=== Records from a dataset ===
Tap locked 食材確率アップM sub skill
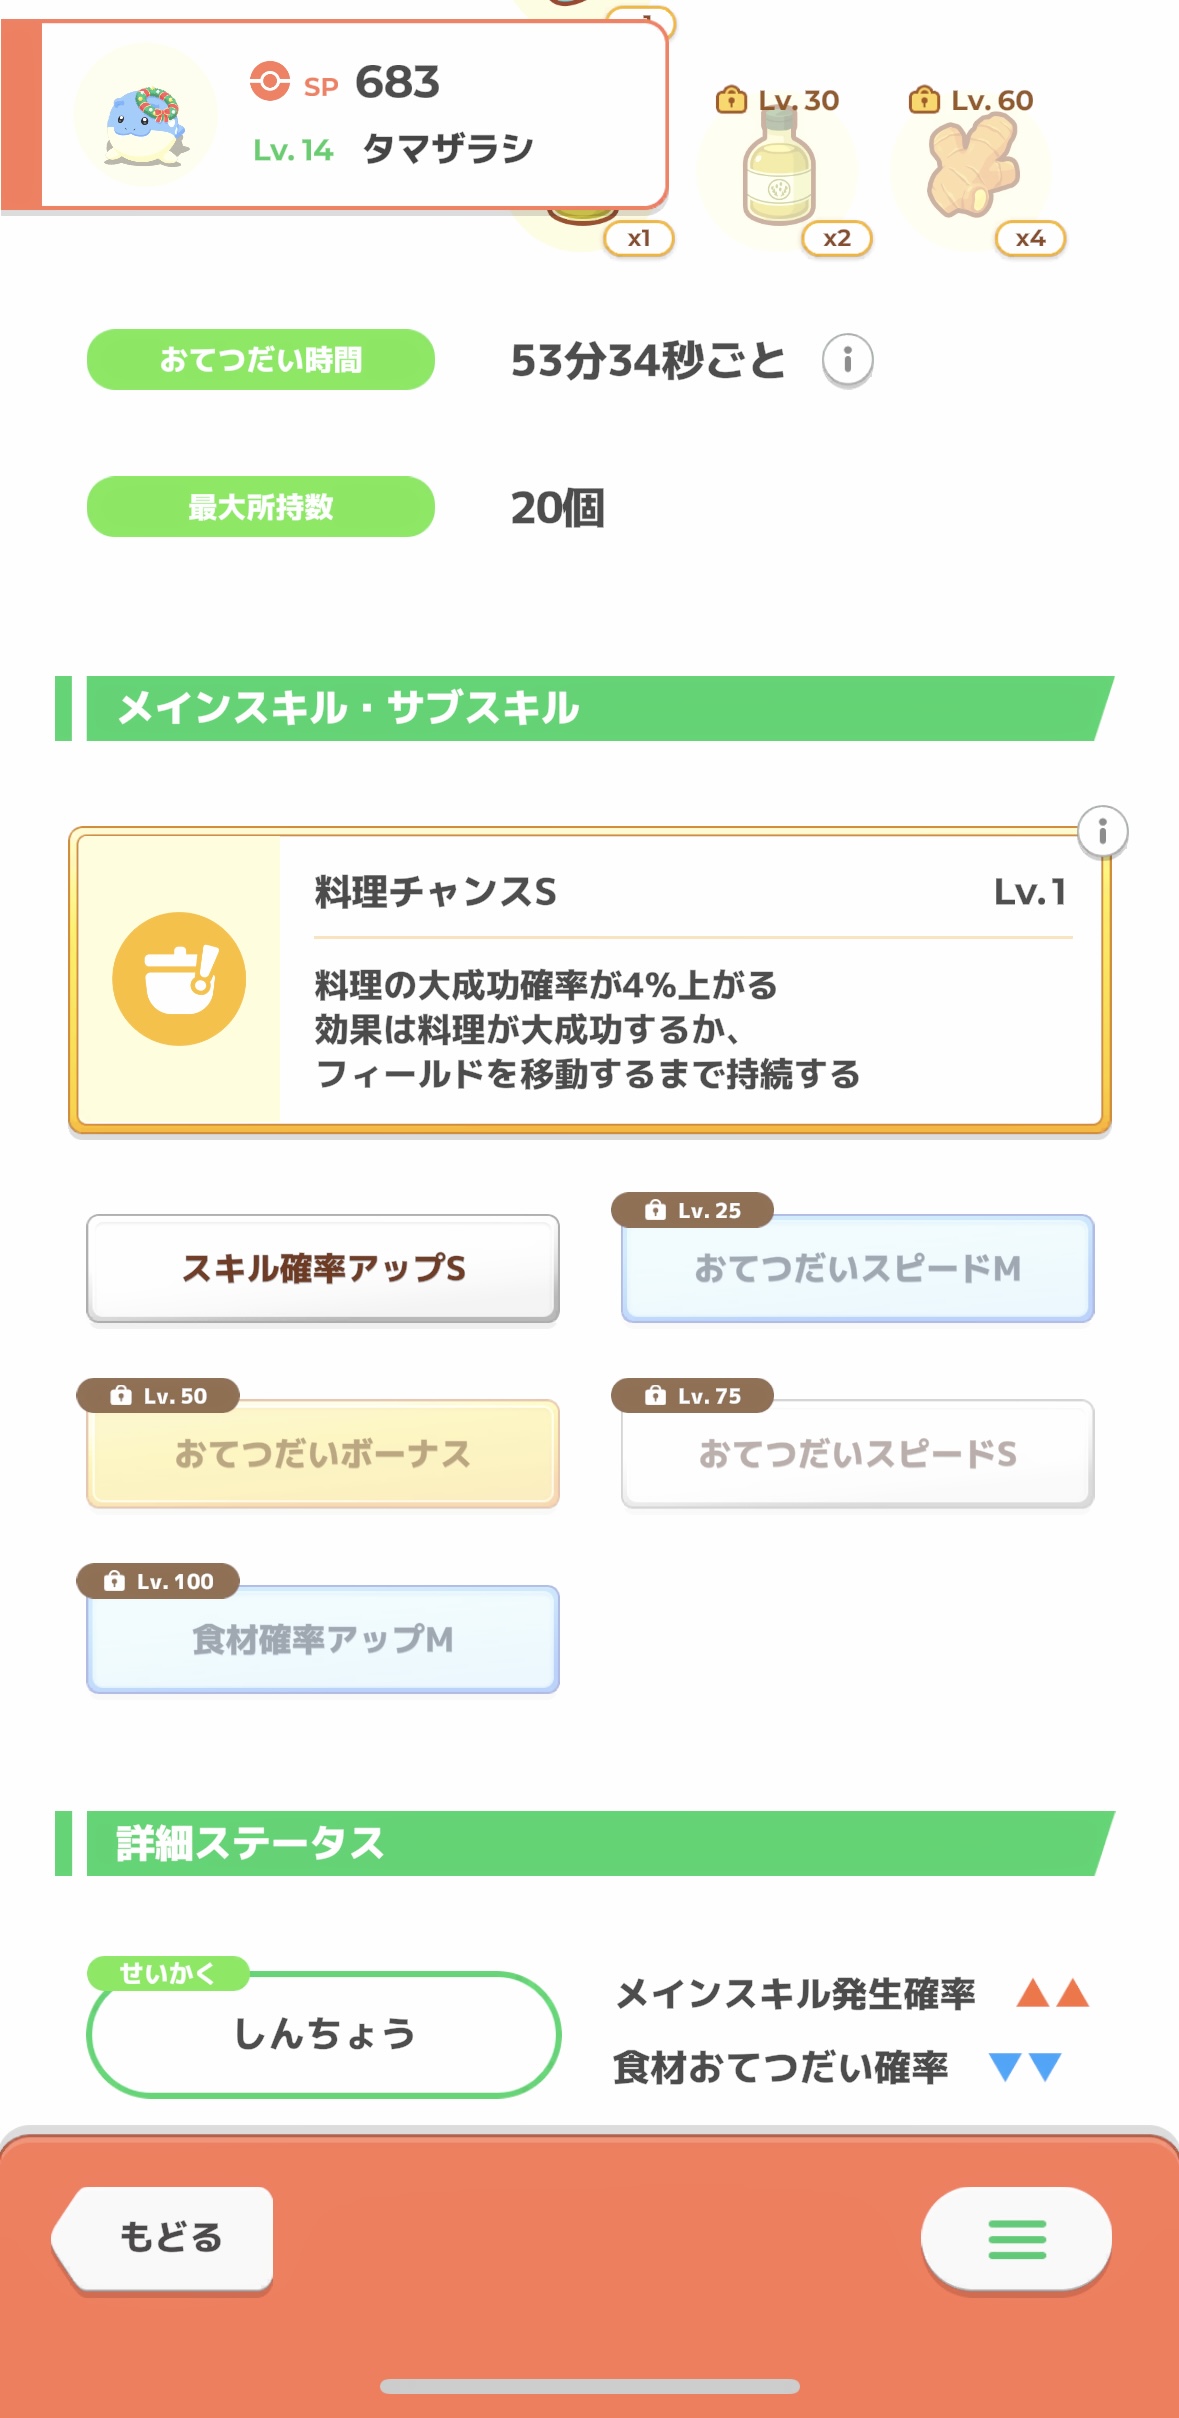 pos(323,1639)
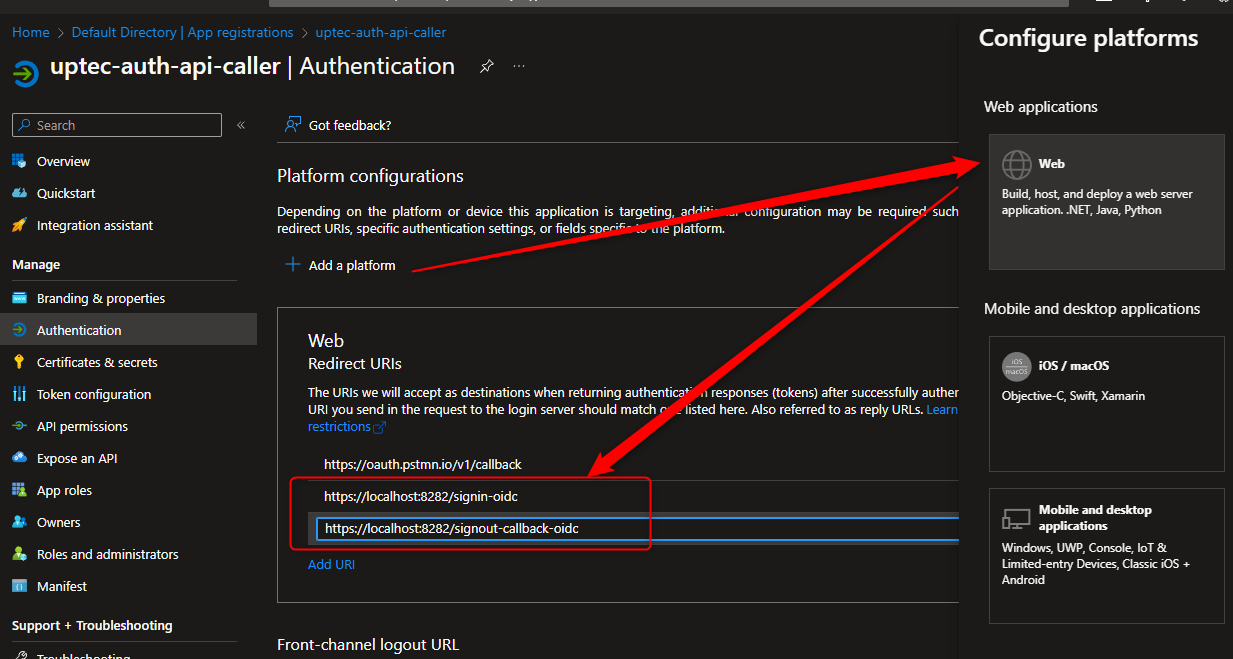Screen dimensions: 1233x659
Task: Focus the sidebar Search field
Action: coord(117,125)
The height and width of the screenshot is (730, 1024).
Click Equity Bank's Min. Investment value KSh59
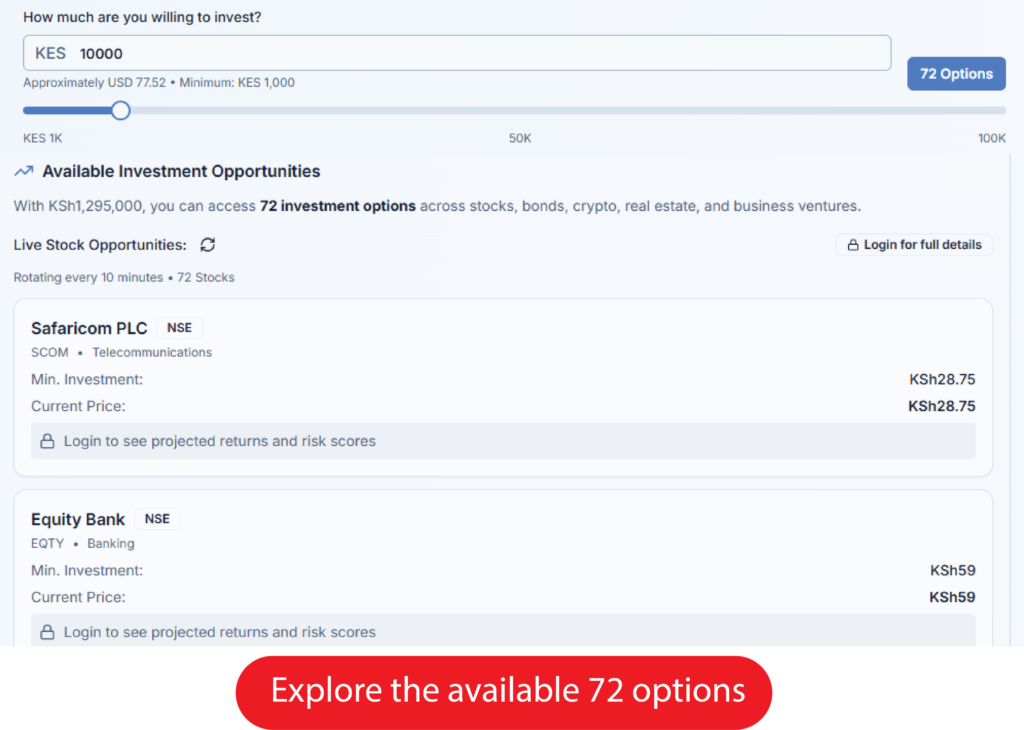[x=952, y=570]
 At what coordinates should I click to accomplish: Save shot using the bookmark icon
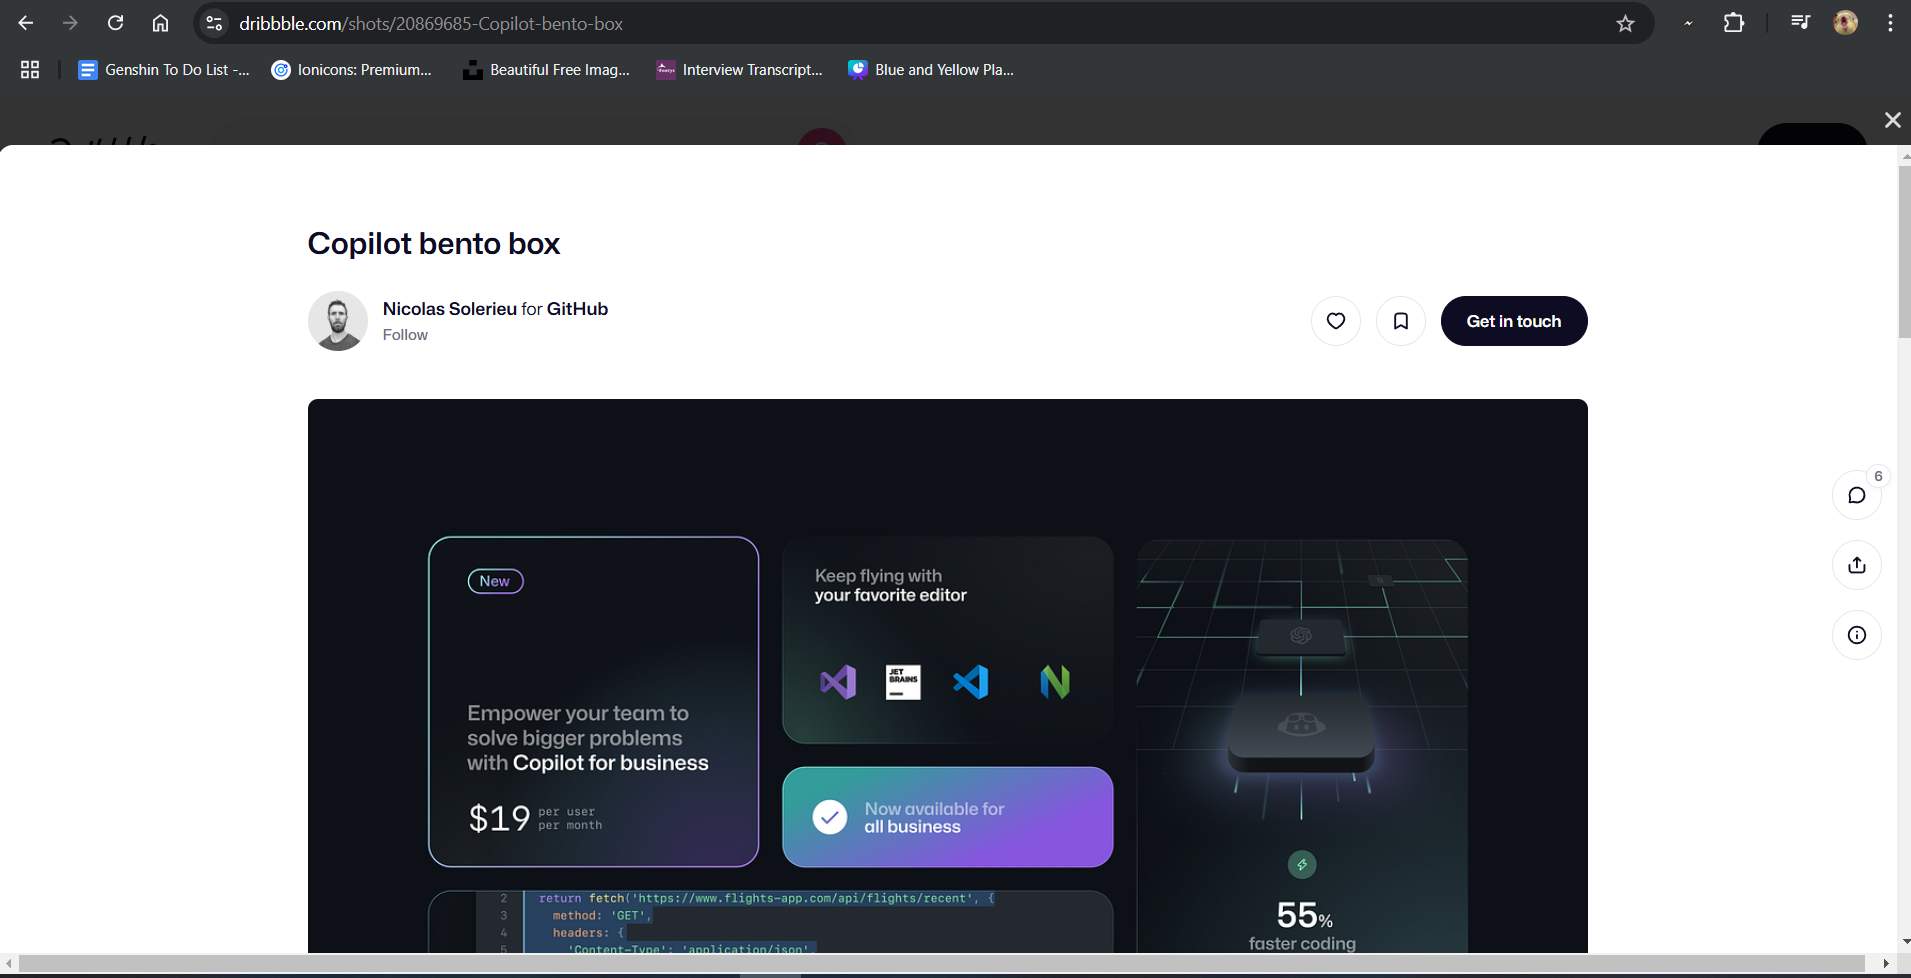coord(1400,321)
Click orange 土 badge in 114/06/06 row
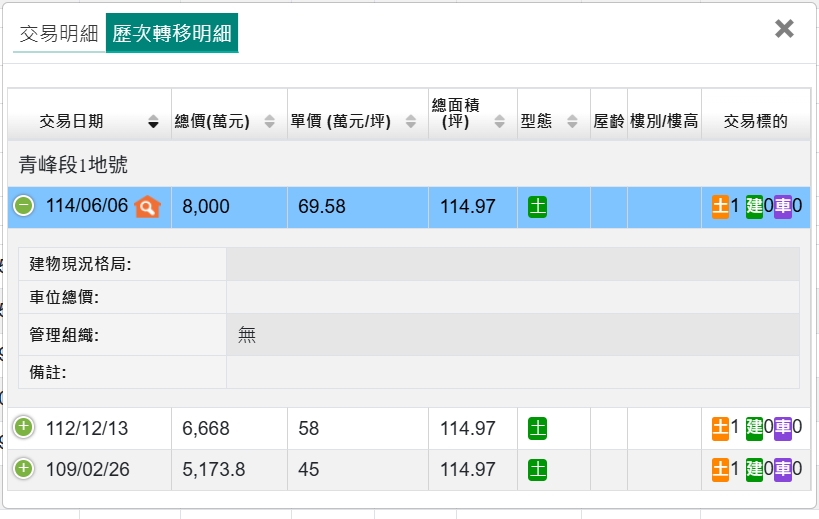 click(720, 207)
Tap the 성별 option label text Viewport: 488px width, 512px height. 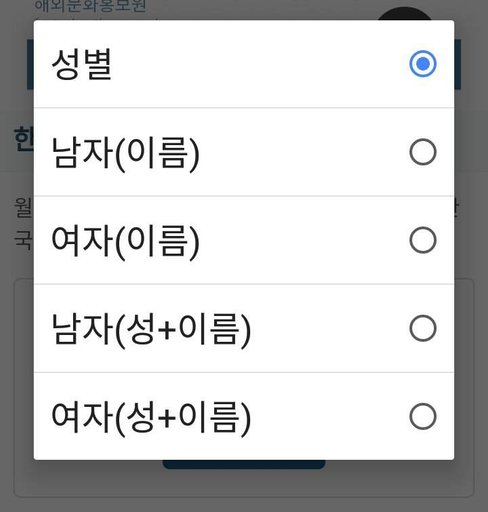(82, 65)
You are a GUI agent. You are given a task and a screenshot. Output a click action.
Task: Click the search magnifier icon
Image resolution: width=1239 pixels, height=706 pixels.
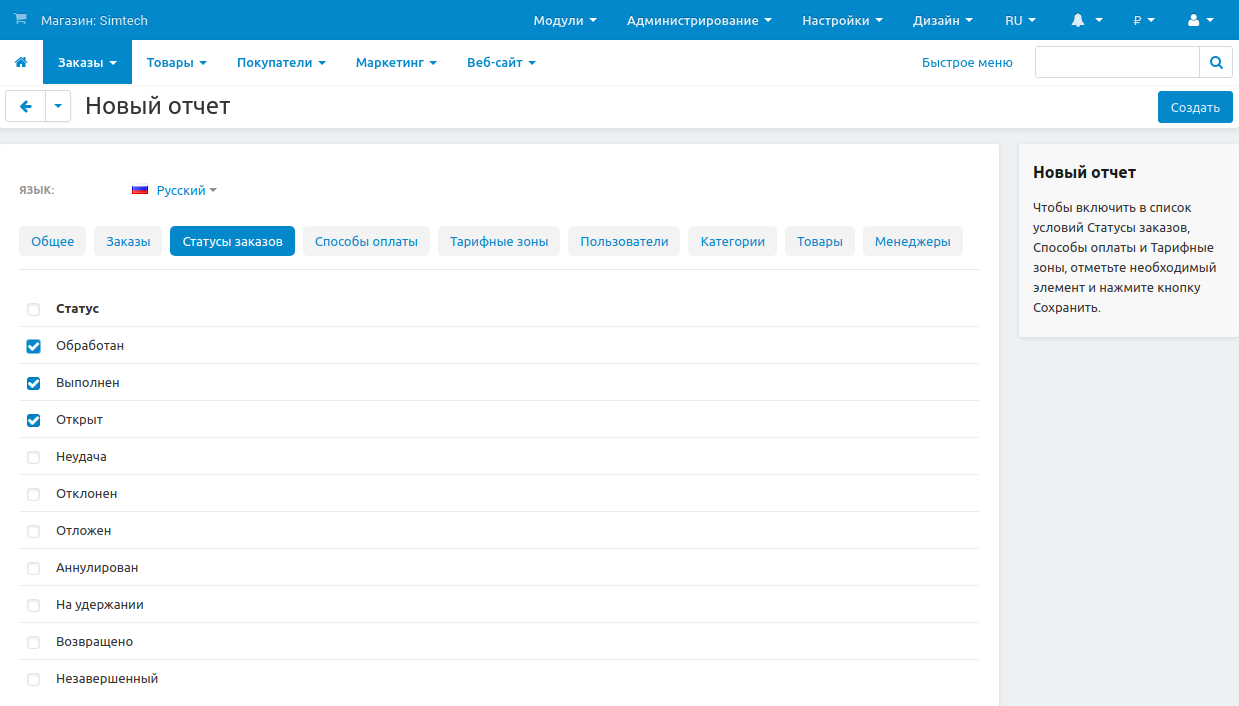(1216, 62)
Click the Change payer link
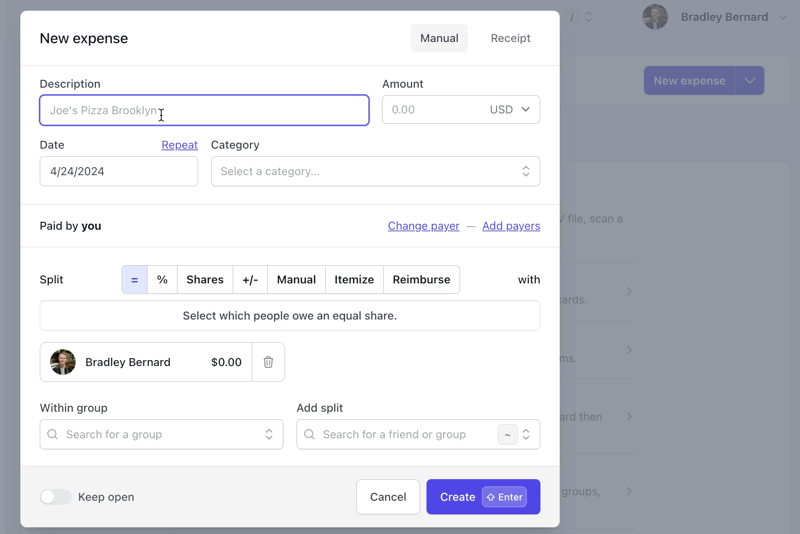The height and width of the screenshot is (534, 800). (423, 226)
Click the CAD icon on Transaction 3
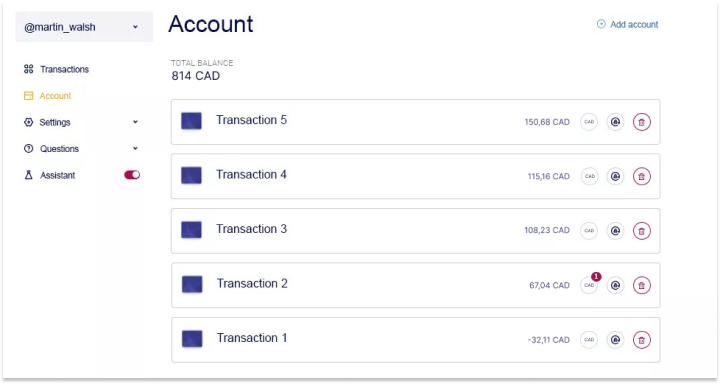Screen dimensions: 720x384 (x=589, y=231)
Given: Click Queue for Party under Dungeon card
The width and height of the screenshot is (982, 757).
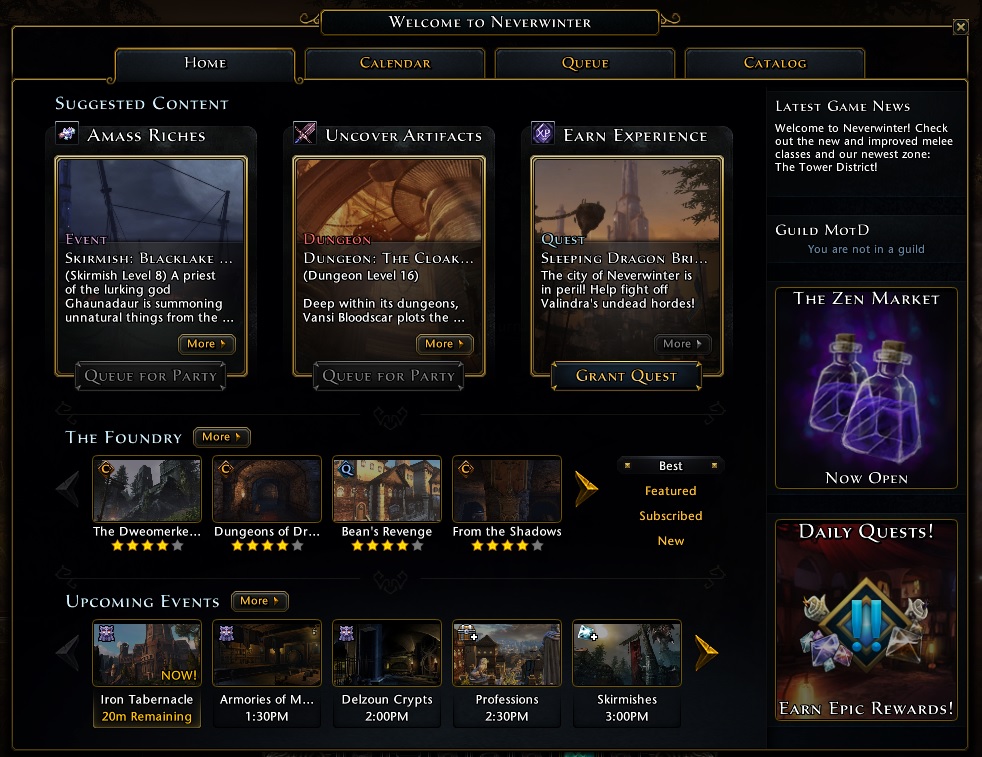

=== Task to complete ===
With the pictures left out, copy exactly the lines from the line holding "Click the CAD icon on Transaction 3" through the final line of the records, including both.

=== Worked solution ===
Click the CAD icon on Transaction 3
Screen dimensions: 720x384 (x=589, y=231)
Given: Click Queue for Party under Dungeon card
The width and height of the screenshot is (982, 757).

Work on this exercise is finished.